A federal appellate panel in Washington declined to let President Donald Trump fire Lisa Cook from the Federal Reserve Board of Governors while her lawsuit challenging her firing proceeds.
The order came Monday night from a divided three-judge panel of the U.S. Court of Appeals for the District of Columbia Circuit. Biden appointees Michelle Childs and Bradley Garcia voted for the denial, while Trump appointee Gregory Katsas dissented.
The two judges in the majority focused on due process, writing that “the government does not dispute that it failed to provide Cook even minimal process — that is, notice of the allegation against her and a meaningful opportunity to respond — before she was purportedly removed.” In his dissent, Katsas wrote that the district court judge was wrong to rule that Cook had a constitutionally protected property interest in her office and that she can’t be removed based on conduct prior to her appointment.
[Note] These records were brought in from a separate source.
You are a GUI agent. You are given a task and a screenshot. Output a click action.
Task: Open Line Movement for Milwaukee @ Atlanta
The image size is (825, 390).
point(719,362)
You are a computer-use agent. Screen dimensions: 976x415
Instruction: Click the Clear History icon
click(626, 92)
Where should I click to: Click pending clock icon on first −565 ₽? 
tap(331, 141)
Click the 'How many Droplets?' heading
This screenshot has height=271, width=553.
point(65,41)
The Supreme Court could soon weigh in on the consequential dispute, with implications for both the economy and presidential power. The case has developed quickly in recent days, after U.S. District Judge Jia Cobb on Tuesday Sept. 9 issued a preliminary order to keep Cook on the board, reasoning that she is likely to succeed in her appeal. Trump wants to fire Cook based on his claim that she committed mortgage fraud prior to her Senate confirmation to a term that expires in 2038. Cook and Cobb are both Biden appointees.
The Supreme Court could soon weigh in on the consequential dispute, with implications for both the economy and presidential power.
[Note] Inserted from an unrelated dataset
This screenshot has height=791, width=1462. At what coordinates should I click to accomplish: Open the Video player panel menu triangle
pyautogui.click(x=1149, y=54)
Cobb wrote that Cook made a “strong showing” that Trump’s attempt to fire her violated federal law, which requires cause for removal. The judge wrote that the “for cause” requirement in the Federal Reserve Act “does not contemplate removing an individual purely for conduct that occurred before they began in office.” Rather, she wrote that the “best reading of the ‘for cause’ provision is that the bases for removal of a member of the Board of Governors are limited to grounds concerning a Governor’s behavior in office and whether they have been faithfully and effectively executing their statutory duties.”
The Trump administration appealed to the D.C. Circuit, where it filed an emergency motion to lift Cobb’s order. The administration asked the circuit court to act by Monday, Sept. 15, ahead of a meeting the following day of the Federal Open Market Committee, which includes the Federal Reserve Board of Governors. The committee is set to review monetary policy, issue statements on market outlook and vote on interest rates. Trump has pressed for rate cuts from the central bank, which is structured to avoid direct control by the president.
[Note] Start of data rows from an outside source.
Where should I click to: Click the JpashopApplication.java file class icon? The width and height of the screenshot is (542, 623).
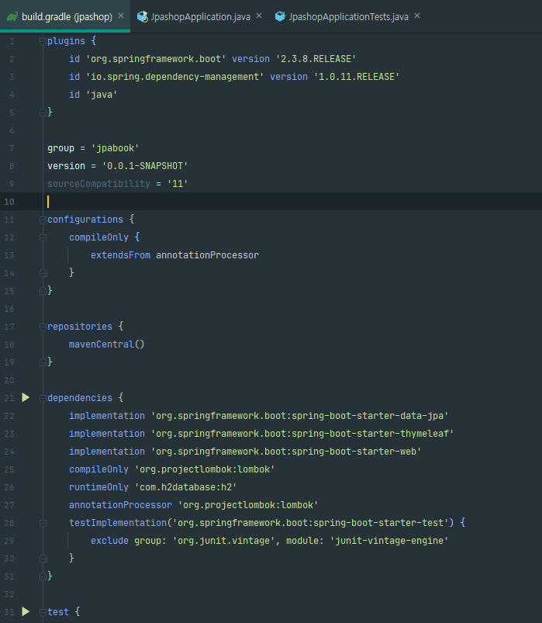tap(142, 17)
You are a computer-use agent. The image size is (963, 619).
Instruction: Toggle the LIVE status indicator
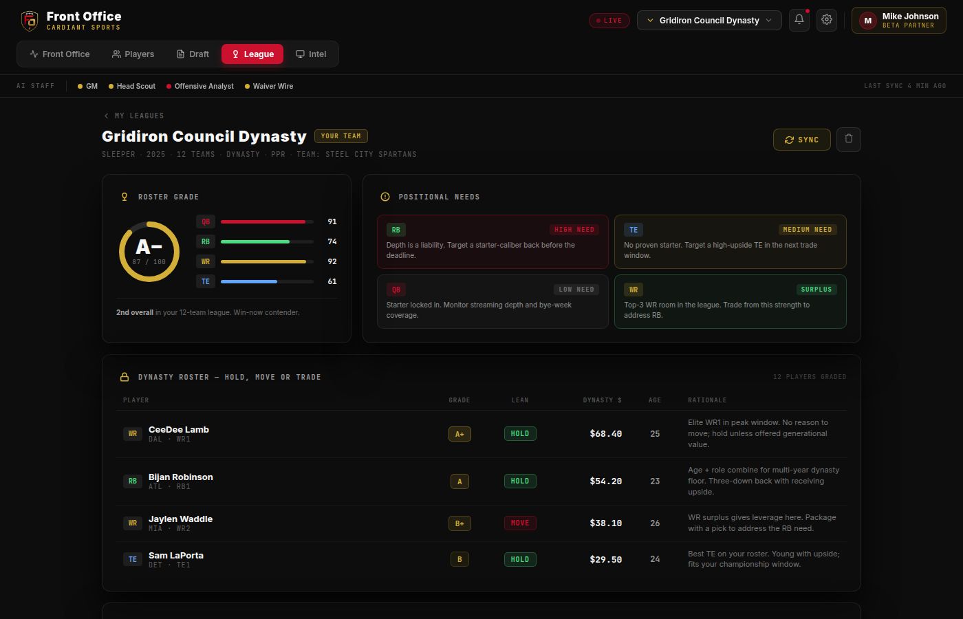(x=609, y=21)
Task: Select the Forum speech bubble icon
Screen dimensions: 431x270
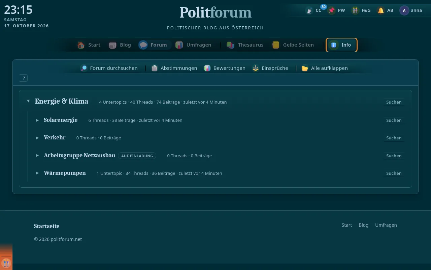Action: (x=143, y=45)
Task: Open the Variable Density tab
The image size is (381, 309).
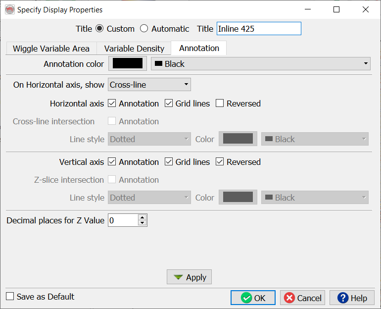Action: pos(134,49)
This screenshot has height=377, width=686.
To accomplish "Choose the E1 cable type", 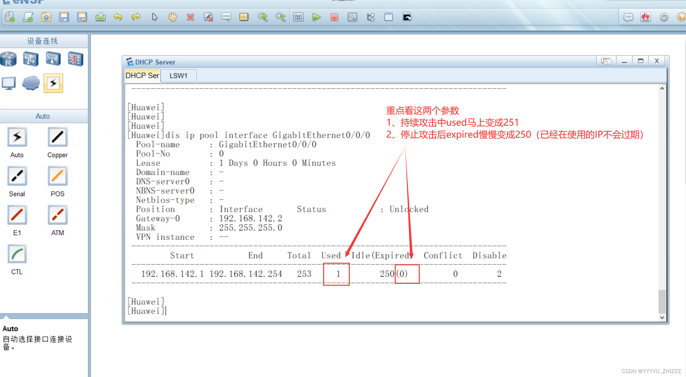I will 17,215.
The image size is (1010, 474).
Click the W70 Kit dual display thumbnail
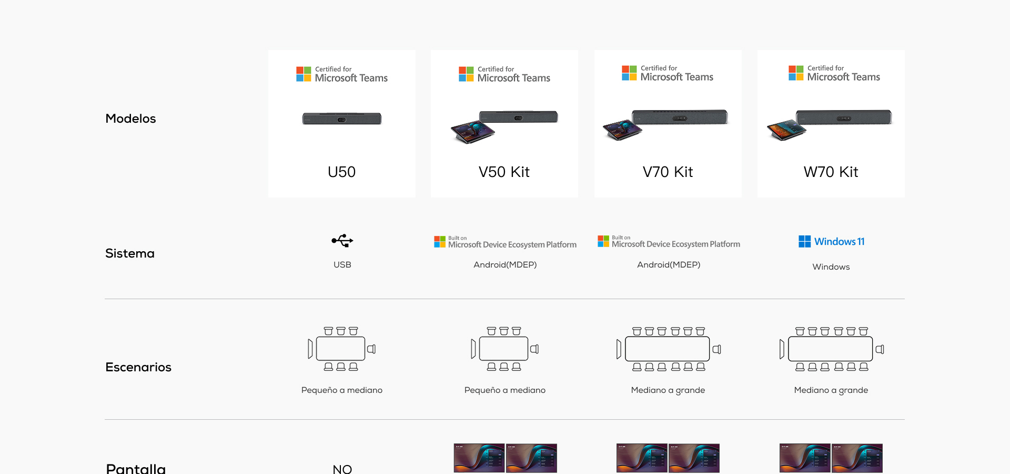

But asserting control over historically independent agencies has been a theme of Trump’s second term, with this litigation posing the latest test of how far the Supreme Court wants his power to go. “That extraordinary order countermanding the President’s exercise of his Article II authority rests on a series of legal errors and should be stayed pending appeal,” the administration wrote of Cobb’s order keeping Cook on the board (Article II of the Constitution lays out presidential powers).
Cook hasn’t been charged with any fraud, and recent reporting undercuts the claim that she committed fraud. Her lawyers cited that reporting in opposing the administration’s bid to lift Cobb’s order, writing that Trump is trying to remove her based on “unsubstantiated accusations” that are “vague and incomplete.” They also made the broader argument that allowing her removal would end Federal Reserve independence and “send a destabilizing signal to the financial markets that could not be easily undone.”